[OSM-dev] Proposal: Database accelerator and dirty tile marker based on simple algorithm.

Thu Sep 21 09:43:09 BST 2006

Hello Lars

Lars Aronsson wrote:
> What I see here is urban legends, myths and guesswork.  Yes, you 
> made some changes to the SQL, for example on August 31.  But what 
> was the load before that and how did it change afterwards?  I see 
> no statistics at all on how many requests are served.  So how can 
> you say that "demand" has increased?  My guess is that since the 
> system appears to be slower, you guess that demand has increased. 
> Since I don't like to guess, I'm asking: What do you base this 
> statement on?

The rate of growth in dataset is a pretty good indication that the 
number of requests served accelerated and functionality of the system 
has lowered bottlenecks since installing the new systems.

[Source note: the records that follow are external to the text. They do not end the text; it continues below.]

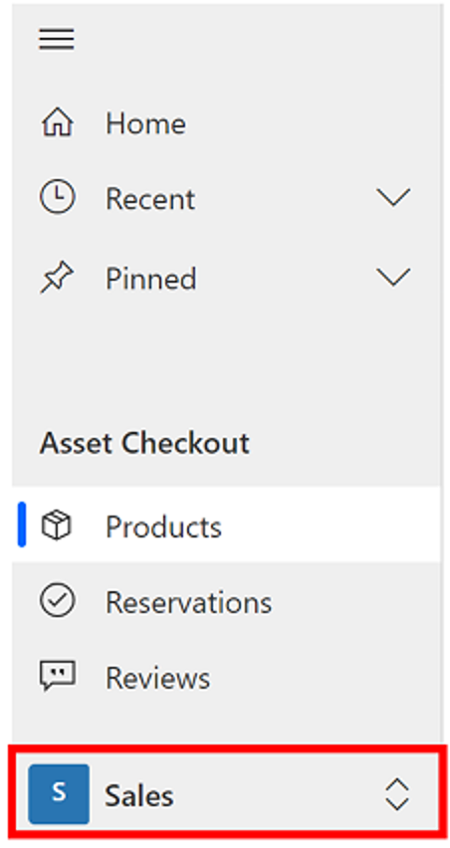Click the Asset Checkout group header

pyautogui.click(x=144, y=444)
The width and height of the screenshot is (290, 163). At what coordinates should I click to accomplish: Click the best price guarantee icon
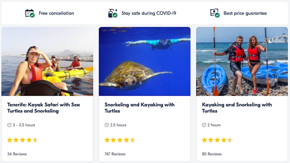coord(215,13)
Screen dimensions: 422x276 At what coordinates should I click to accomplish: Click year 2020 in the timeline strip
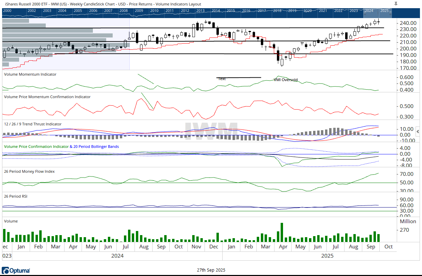tap(307, 11)
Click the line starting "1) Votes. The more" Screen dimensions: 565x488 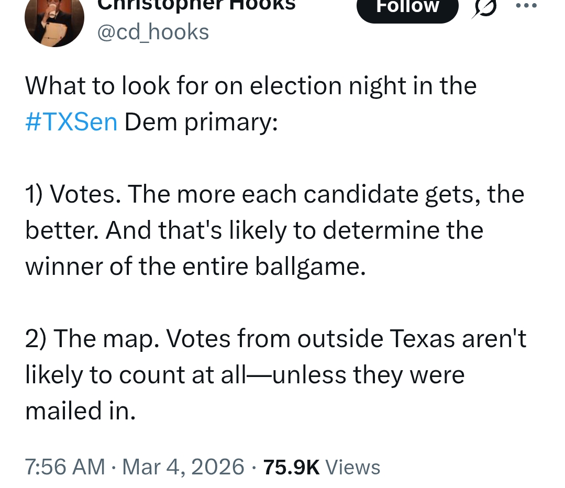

When the system was transferred, the dataset was around 4Gb. Today it 
stands at around 13Gb. Nearly 1.3Gb has been shaved off the GPS point 
database through efficiency measures, making the total today the 
equivalent of 14.3Gb. Grown by 3.5 times in 4.5 months.

> 
> Now the tile server works so-so on some days and is completely 
> dead on other days, but the reason is a complete unknown.  All I 
> know for sure is that *I* am not trusted with a login account on 
> the tile server, so *I* cannot look in the log files what's going 
> on.  I'm strapped to the backseat, so you can blame me for being a 
> backseat driver all you want.  It's quite frustrating.

We do have data from munin. 
http://www.openstreetmap.org/munin/openstreetmap/tile.openstreetmap.html
Any data needs to be analysed and interpreted. From experience, I can 
interpret those graphs with a fair degree of confidence.

> 
>> Looking for method changes which can improve performance 
>> possibly by another order of magnitude is really what we need.
> 
> No, what we need is measurement.  How many calls are served, how 
> much time does each call take, and what part of the call is taking 
> time?  Without measurement, every change is a guesswork.

Measuring calls on tile would not yield useful results because you will 
not be measuring the call you are making in terms of processing load. 
You will instead be measuring the background system load. We already 
have that data. If you are a scholar of science, you will know that we 
need controlled experiments. Experiments which isolate external effects.

If you would like to implement the tile server rendering functionality 
at home against the planet data set, it should be pretty obvious where 
the bottlenecks are.

I would welcome your suggestions how to improve the performance of tile 
or submit optimised code.